··· MATERIAL PROVIDED

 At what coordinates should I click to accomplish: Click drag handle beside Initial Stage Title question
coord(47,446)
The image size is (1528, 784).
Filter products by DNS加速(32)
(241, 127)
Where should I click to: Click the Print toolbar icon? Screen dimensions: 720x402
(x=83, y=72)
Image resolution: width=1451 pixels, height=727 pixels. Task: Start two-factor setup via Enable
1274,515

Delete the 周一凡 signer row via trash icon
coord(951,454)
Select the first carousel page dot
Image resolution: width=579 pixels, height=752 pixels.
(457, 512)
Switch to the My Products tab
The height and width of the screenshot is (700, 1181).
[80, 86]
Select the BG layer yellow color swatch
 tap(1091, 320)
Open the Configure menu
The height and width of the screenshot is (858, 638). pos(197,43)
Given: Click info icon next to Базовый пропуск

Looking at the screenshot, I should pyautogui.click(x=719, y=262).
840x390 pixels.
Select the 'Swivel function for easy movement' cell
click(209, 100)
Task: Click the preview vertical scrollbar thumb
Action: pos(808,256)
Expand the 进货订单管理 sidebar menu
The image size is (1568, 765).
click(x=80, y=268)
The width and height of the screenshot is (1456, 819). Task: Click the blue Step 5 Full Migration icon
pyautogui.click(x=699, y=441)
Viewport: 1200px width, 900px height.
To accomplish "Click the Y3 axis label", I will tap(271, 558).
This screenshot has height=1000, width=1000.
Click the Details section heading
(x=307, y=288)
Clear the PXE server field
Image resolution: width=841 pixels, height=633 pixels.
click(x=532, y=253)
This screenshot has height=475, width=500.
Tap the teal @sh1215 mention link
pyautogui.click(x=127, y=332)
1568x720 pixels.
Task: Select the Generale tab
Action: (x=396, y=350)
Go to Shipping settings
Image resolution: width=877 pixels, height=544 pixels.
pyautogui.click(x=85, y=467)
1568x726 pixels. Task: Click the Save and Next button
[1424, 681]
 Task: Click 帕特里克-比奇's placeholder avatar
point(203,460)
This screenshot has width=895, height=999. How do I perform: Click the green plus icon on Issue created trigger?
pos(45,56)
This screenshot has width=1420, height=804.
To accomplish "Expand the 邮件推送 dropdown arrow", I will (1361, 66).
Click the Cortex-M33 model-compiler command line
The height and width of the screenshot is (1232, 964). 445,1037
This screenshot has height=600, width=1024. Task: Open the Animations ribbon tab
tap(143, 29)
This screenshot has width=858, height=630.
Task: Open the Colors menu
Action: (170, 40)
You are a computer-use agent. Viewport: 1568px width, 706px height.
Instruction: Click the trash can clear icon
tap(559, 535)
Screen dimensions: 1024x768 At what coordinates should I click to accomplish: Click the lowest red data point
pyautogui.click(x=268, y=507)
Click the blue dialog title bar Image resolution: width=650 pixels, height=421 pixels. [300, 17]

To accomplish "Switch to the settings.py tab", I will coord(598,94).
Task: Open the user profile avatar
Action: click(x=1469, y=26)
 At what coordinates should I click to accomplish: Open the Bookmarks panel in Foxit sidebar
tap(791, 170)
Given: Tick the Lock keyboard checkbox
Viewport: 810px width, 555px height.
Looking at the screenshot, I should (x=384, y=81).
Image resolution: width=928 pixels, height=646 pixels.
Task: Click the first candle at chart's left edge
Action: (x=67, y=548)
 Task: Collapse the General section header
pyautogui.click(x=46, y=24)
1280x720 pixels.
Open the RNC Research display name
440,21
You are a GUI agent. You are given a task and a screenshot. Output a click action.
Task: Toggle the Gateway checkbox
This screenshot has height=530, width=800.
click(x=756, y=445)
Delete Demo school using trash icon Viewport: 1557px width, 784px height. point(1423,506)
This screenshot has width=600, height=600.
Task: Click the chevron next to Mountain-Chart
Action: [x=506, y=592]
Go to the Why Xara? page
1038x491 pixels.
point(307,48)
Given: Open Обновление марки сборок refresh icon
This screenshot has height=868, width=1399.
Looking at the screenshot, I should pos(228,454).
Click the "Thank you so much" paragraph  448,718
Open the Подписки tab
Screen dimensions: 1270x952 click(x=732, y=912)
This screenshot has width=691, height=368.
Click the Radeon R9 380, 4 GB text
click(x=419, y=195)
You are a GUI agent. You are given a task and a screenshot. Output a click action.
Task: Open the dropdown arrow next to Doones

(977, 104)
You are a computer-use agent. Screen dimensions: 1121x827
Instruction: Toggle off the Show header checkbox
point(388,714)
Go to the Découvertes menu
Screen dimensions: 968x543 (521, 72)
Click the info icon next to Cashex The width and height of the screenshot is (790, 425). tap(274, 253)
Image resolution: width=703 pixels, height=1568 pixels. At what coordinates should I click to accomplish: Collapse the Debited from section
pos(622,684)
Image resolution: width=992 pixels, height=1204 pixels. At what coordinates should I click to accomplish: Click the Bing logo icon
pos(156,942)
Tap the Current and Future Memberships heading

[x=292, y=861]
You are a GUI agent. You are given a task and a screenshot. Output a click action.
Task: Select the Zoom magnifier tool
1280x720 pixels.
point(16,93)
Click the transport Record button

······

→ TASK STATEMENT: Give the data again in full, keeping every line as it was.

→ PROBLEM SOLUTION:
 At what coordinates should I click to accomplish: Click drag handle beside Initial Stage Title question
coord(47,446)
The image size is (1528, 784).
Filter products by DNS加速(32)
(241, 127)
Where should I click to: Click the Print toolbar icon? Screen dimensions: 720x402
(x=83, y=72)
Image resolution: width=1451 pixels, height=727 pixels. Task: Start two-factor setup via Enable
1274,515

Delete the 周一凡 signer row via trash icon
coord(951,454)
Select the first carousel page dot
Image resolution: width=579 pixels, height=752 pixels.
(457, 512)
Switch to the My Products tab
The height and width of the screenshot is (700, 1181).
[80, 86]
Select the BG layer yellow color swatch
 tap(1091, 320)
Open the Configure menu
The height and width of the screenshot is (858, 638). pos(197,43)
Given: Click info icon next to Базовый пропуск

Looking at the screenshot, I should pyautogui.click(x=719, y=262).
840x390 pixels.
Select the 'Swivel function for easy movement' cell
click(209, 100)
Task: Click the preview vertical scrollbar thumb
Action: pos(808,256)
Expand the 进货订单管理 sidebar menu
The image size is (1568, 765).
click(x=80, y=268)
The width and height of the screenshot is (1456, 819). Task: Click the blue Step 5 Full Migration icon
pyautogui.click(x=699, y=441)
Viewport: 1200px width, 900px height.
To accomplish "Click the Y3 axis label", I will tap(271, 558).
This screenshot has height=1000, width=1000.
Click the Details section heading
(x=307, y=288)
Clear the PXE server field
Image resolution: width=841 pixels, height=633 pixels.
click(x=532, y=253)
This screenshot has height=475, width=500.
Tap the teal @sh1215 mention link
pyautogui.click(x=127, y=332)
1568x720 pixels.
Task: Select the Generale tab
Action: (x=396, y=350)
Go to Shipping settings
Image resolution: width=877 pixels, height=544 pixels.
pyautogui.click(x=85, y=467)
1568x726 pixels. Task: Click the Save and Next button
[1424, 681]
 Task: Click 帕特里克-比奇's placeholder avatar
point(203,460)
This screenshot has width=895, height=999. How do I perform: Click the green plus icon on Issue created trigger?
pos(45,56)
This screenshot has width=1420, height=804.
To accomplish "Expand the 邮件推送 dropdown arrow", I will (1361, 66).
Click the Cortex-M33 model-compiler command line
The height and width of the screenshot is (1232, 964). 445,1037
This screenshot has height=600, width=1024. Task: Open the Animations ribbon tab
tap(143, 29)
This screenshot has width=858, height=630.
Task: Open the Colors menu
Action: (170, 40)
You are a computer-use agent. Viewport: 1568px width, 706px height.
Instruction: Click the trash can clear icon
tap(559, 535)
Screen dimensions: 1024x768 At what coordinates should I click to accomplish: Click the lowest red data point
pyautogui.click(x=268, y=507)
Click the blue dialog title bar Image resolution: width=650 pixels, height=421 pixels. [300, 17]

To accomplish "Switch to the settings.py tab", I will coord(598,94).
Task: Open the user profile avatar
Action: click(x=1469, y=26)
 At what coordinates should I click to accomplish: Open the Bookmarks panel in Foxit sidebar
tap(791, 170)
Given: Tick the Lock keyboard checkbox
Viewport: 810px width, 555px height.
Looking at the screenshot, I should (x=384, y=81).
Image resolution: width=928 pixels, height=646 pixels.
Task: Click the first candle at chart's left edge
Action: (x=67, y=548)
 Task: Collapse the General section header
pyautogui.click(x=46, y=24)
1280x720 pixels.
Open the RNC Research display name
440,21
You are a GUI agent. You are given a task and a screenshot. Output a click action.
Task: Toggle the Gateway checkbox
This screenshot has height=530, width=800.
click(x=756, y=445)
Delete Demo school using trash icon Viewport: 1557px width, 784px height. point(1423,506)
This screenshot has width=600, height=600.
Task: Click the chevron next to Mountain-Chart
Action: [x=506, y=592]
Go to the Why Xara? page
1038x491 pixels.
point(307,48)
Given: Open Обновление марки сборок refresh icon
This screenshot has height=868, width=1399.
Looking at the screenshot, I should pos(228,454).
Click the "Thank you so much" paragraph  448,718
Open the Подписки tab
Screen dimensions: 1270x952 click(x=732, y=912)
This screenshot has width=691, height=368.
Click the Radeon R9 380, 4 GB text
click(x=419, y=195)
You are a GUI agent. You are given a task and a screenshot. Output a click action.
Task: Open the dropdown arrow next to Doones

(977, 104)
You are a computer-use agent. Screen dimensions: 1121x827
Instruction: Toggle off the Show header checkbox
point(388,714)
Go to the Découvertes menu
Screen dimensions: 968x543 (521, 72)
Click the info icon next to Cashex The width and height of the screenshot is (790, 425). tap(274, 253)
Image resolution: width=703 pixels, height=1568 pixels. At what coordinates should I click to accomplish: Collapse the Debited from section
pos(622,684)
Image resolution: width=992 pixels, height=1204 pixels. At what coordinates should I click to accomplish: Click the Bing logo icon
pos(156,942)
Tap the Current and Future Memberships heading

[x=292, y=861]
You are a GUI agent. You are given a task and a screenshot. Output a click action.
Task: Select the Zoom magnifier tool
1280x720 pixels.
point(16,93)
Click the transport Record button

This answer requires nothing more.